Mahuta was the first Māori leader to negotiate a satisfactory compensation settlement with the New Zealand government for tribal land confiscated under European settlement in the fledgling colony. In a deal completed in late 1994, he won a package worth NZ$170m for his Tainui tribe for the seizure of 485,000 hectares of land in the North Island's Waikato region 131 years earlier. Significantly for all Māori, the settlement included the first formal apology given by the Crown to the indigenous people for historical wrongs during colonisation.

==Family==
He was born Robert Jeremiah Ormsby in Te Kūiti, on 26 April 1939. His father, also Robert Jeremiah Ormsby, was Māori. His mother was Te Amohia Ormsby, and his maternal grandmother was Piupiu Te Wherowhero, a leader within the kahui ariki (Māori royal family). Piupiu was a daughter of Te Wherowhero, the younger son of King Tāwhiao.

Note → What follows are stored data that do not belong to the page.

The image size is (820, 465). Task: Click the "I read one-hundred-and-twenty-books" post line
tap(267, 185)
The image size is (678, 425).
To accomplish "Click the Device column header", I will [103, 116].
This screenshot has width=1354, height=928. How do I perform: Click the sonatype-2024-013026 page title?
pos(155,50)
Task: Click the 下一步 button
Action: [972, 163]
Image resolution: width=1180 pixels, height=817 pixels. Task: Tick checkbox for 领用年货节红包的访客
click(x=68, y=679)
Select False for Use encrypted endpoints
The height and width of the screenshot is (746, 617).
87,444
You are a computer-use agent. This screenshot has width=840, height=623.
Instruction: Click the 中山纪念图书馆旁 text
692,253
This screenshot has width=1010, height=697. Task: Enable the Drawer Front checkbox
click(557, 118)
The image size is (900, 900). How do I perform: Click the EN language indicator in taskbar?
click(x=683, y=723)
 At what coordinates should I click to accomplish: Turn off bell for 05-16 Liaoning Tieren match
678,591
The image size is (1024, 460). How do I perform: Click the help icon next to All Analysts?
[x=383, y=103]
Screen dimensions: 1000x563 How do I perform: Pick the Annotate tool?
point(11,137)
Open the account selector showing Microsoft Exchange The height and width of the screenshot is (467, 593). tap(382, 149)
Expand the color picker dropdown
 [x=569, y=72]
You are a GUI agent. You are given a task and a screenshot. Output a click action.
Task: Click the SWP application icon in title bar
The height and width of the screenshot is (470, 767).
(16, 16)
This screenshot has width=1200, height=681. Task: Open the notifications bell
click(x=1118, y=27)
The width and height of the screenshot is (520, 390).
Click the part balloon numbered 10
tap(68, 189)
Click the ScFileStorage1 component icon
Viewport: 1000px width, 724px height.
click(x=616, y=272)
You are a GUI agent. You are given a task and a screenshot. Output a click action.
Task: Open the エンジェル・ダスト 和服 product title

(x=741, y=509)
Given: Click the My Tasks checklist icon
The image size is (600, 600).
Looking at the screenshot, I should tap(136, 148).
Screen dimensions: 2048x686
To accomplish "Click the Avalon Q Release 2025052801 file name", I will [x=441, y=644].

Robert Ormsby was adopted by King Korokī at four weeks old, and became the brother of Princess Piki, later the Māori Queen, Dame Te Atairangikaahu. He changed his name by deed poll to Robert Te Kotahi Mahuta when he was 24.

Mahuta married Raiha (née Edmonds) in 1964 and had one son and two daughters. His eldest is a son Tukaroto Mahuta (who has three sons and a daughter). His elder daughter, Nanaia, is a Labour MP (and has one son) and his younger daughter is Tipa (who has one daughter and a granddaughter).

==Career==
Mahuta studied at the University of Auckland and the title of his master's thesis was Whaikōrero a study of formal Māori speech. He was the director of Māori Studies and Research at the University of Waikato from 1972 to 1977. He studied at Wolfson College, Oxford, in 1977. Mahuta served as a Treaty of Waitangi fisheries commissioner, chairman of the Māori Development Corporation and chairman of the Tainui Māori Trust Board. For his services to the Māori people, he was appointed a Knight Companion of the New Zealand Order of Merit in the 1996 Queen's Birthday Honours.

==Tributes==
He died in Hamilton aged 61. Robert Mahuta was a "warrior in the true sense", said former Member of Parliament Sir Douglas Graham.

"Sir Robert's achievements are unsurpassed, irrespective of the troubles in recent times," said former Minister of Māori Affairs, Parekura Horomia.